= Exercise task A =
According to the research note on unstable satellite orbits, how have Lichtenberg & Lieberman (2002) described the overlap criterion?
= Exercise task B =
Extend the research note on unstable satellite orbits by writing what comes after its final sentence.

= Provided passage =
Published online		08 September 2009

A&A 506, 989-992 (2009)

On the predictability of unstable satellite motion around elongated celestial bodies
(Research Note)

E. Mysen

Institute of Theoretical Astrophysics, University of Oslo, PO Box 1029 Blindern, 0315 Oslo, Norway

Received 3 November 2008 / Accepted 28 August 2009

Abstract
Context. Close satellite orbits around small and elongated celestial bodies can experience massive aperiodic changes in shape. According to a number of published works, the changes are continuous functions of the orbit elements of the satellite's unperturbed trajectory.
Aims. Later research, however, has revealed that the onset of instability is discrete, and highly correlated with the overlap of spin-orbit resonances. Since the interaction of resonances also can induce stochasticity in the orbiter's motion, we want to investigate more closely to what extent it is possible to predict the orbit evolution from the unperturbed elements.
Methods. Numerical simulations of a natural or artificial satellite's motion in a rotating gravity field of second order and degree are conducted using different algorithms and software.
Results. Consistent with the identification of resonance overlap as the responsible mechanism for the onset of orbit instability, we find that it is not always possible to predict qualitatively the outcome of a close encounter between satellite and the central body from the unperturbed orbit elements of the orbiter.
Conclusions. The massive aperiodic changes in orbit energy experienced by natural and artificial satellites in orbit around small elongated bodies exhibit properties characteristic for stochasticity.

Key words: space vehicules - celestial mechanics - methods: analytical - comets: individual: 67P/Churyumov-Gerasimenko

1 Introduction

Those who have simulated the motion of a satellite in orbit around a rotating and elongated central body, find that the orbit energy can experience massive changes in the vicinity of closest approach. From this observation, one can envision ejection of the orbiter from a bound trajectory, or collision with the central body.

According to Hamiltonian framework, spin-orbit resonances appear around the central body due to its rotation. Now, if we use the so-called resonance overlap criterion for chaos (Lichtenberg & Lieberman 1992), an aperiodic and unpredictable change in a satellite's orbit energy can be expected wherever the resonances overlap. The boundary between stable and unstable satellite orbits should, as a result, be almost discrete.

The overlap criterion has, however, been described as neither necessary nor sufficient for chaos (Lichtenberg & Lieberman 2002). Still, applications of the overlap criterion to this problem have yielded surprisingly precise predictions for the almost discrete transition between stable and unstable satellite orbits (Olsen 2006; Mysen et al. 2006; Mysen & Aksnes 2007). See also Petit et al. (1997).

It is therefore interesting that attempts to predict the changes in orbit energy analytically, by integration over a Keplerian trajectory, have been reported as successful, seemingly in contradiction with the identification of resonance overlap, and chaos, as the responsible mechanism for orbit instability. Also, the overlap criterion, with its almost discrete transition to instability, is not at terms with the continuous instability transition of the simple analytic approach.

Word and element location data
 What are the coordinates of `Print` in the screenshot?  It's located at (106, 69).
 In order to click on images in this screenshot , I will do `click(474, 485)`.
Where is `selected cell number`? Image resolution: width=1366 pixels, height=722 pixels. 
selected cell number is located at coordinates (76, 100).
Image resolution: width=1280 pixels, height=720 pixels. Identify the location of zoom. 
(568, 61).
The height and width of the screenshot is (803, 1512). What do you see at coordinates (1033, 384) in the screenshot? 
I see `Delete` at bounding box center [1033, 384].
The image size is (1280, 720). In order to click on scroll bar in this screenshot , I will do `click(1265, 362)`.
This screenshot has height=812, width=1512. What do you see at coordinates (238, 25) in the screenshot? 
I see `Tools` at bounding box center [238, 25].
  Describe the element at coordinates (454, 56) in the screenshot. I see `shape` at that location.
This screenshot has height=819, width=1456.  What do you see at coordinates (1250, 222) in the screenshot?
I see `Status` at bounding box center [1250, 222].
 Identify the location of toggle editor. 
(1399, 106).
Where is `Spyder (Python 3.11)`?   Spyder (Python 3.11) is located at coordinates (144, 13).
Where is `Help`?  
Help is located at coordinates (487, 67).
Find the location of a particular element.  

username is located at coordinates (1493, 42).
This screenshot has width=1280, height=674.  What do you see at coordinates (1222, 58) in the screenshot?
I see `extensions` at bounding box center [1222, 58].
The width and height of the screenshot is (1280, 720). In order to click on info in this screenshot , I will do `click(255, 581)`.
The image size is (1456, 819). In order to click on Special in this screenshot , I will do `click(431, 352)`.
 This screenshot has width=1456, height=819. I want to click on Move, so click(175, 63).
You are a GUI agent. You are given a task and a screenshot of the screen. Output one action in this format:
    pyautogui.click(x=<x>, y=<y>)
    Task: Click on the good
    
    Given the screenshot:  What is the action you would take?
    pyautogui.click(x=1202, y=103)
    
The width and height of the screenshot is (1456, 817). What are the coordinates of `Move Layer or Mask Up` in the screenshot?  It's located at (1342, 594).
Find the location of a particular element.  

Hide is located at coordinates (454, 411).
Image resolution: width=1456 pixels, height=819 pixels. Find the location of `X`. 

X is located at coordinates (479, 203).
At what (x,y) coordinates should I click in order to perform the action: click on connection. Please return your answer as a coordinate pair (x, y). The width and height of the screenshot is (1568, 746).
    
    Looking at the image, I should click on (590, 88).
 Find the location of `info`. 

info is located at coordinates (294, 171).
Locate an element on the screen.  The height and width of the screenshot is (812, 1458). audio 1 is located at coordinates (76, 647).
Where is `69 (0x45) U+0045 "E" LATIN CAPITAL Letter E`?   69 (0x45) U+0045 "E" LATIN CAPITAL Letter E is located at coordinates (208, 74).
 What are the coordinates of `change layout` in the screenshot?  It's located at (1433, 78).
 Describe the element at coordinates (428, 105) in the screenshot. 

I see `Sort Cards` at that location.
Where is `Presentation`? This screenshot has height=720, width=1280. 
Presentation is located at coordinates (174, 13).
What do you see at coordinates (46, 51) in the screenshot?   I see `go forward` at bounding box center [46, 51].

= Final result A =
As neither necessary nor sufficient for chaos.

= Final result B =
The analytic technique has been applied a number of times to map the dynamical environment of asteroids and comets (Scheeres et al. 1996, 1998; Scheeres et al. 1999; Scheeres 2000a, 2003, 2004), and to predict changes in the rotation state of elongated objects during a planetary encounter (Scheeres 2000b; Scheeres 2001). Because of the wide spread applications of the approach, its importance to our idea of what can safely be done with a spacecraft in the vicinity of an elongated body, and its apparent inconsistencies with resonance overlap as responsible for orbit instability, we want to test the simple analytic approach more closely, especially since little numerical evidence has been given explicitly before.

In these tests of the analytic approch we have, in preparation for the ESA mission Rosetta, used parameters that correspond to close encounters between the spacecraft Rosetta and its primary target, comet 67P/Churyumov-Gerasimenko. However, it should be stressed that the considerations presented in this paper are general and therefore relevant to any close encounter of this kind.

2 Equations of motion

The details of any rigid body's gravity field can be expressed by a potential expanded in spherical harmonic functions (Heiskanen & Moritz 1967). To lowest order, the potential reads

$\begin{displaymath} V_1=\frac{\mu_{\rm c}}{r}~\left(\frac{r_{\rm c}}{r}\right)^2... ...P_{20}(\sin\beta)+c_{22}P_{22}(\sin\beta)\cos2\lambda~\right]. \end{displaymath}$

(1)

Here, $\mu_{\rm c}$ is the product of the constant of gravitation and the central body mass $m_{\rm c}=1\times{}10^{13}~{\rm kg}$ , $r_{\rm c}\equiv{}2~{\rm km}$ is a reference radius, and r is the distance from the central body mass center to the satellite. The rotation of the central body is defined to be uniaxial, with period $P=12~{\rm h}$ . The specific values are those of a nominal Rosetta target comet nucleus (see references in Mysen & Aksnes 2008). As for the constant gravity field coefficients, we use

$\begin{displaymath} c_{20}=0.088,\quad{}c_{22}=-0.044, \end{displaymath}$

(2)

which correspond to a fairly moderate central body elongation (Rossi et al. 1999). In Eq. (1), $P_{\rm 2m}(\sin\beta)$ are associated Legendre functions, where $\beta$ and $\lambda$ are the north latitude and east longitude, respectively, of the orbiter relative to the central body equator (body fixed xy-plane) and the so-called principal x-axis of the body (Goldstein 1980).

To obtain the corresponding acceleration $\ddot{\vec{r}}$ of the orbiter, one must calculate the gradient of the potential Eq. (1):

$\begin{displaymath} \ddot{\vec{r}}=-\nabla{}(V_0+V_1),\quad{}V_0=-\frac{\mu_{\rm... ...iv{}\sum_{i=1}^{3}\vec{u}_{X_i}~\frac{\partial}{\partial{}X_i} \end{displaymath}$

(3)

where X_i=(X,Y,Z) are reference system coordinates, illustrated together with some of the satellite's orbit elements in Fig. 1.

$\begin{figure} \par\resizebox{9cm}{!}{\includegraphics{11279fg1.eps}} \end{figure}$	Figure 1: Some angles of the satellite's orbit around the central body are shown. Above, i is the inclination, $\Omega$ the longitude of ascending node, and $u=\omega +f$ is the sum of the orbit's argument of pericenter, $\omega$ , and the true anomaly, f.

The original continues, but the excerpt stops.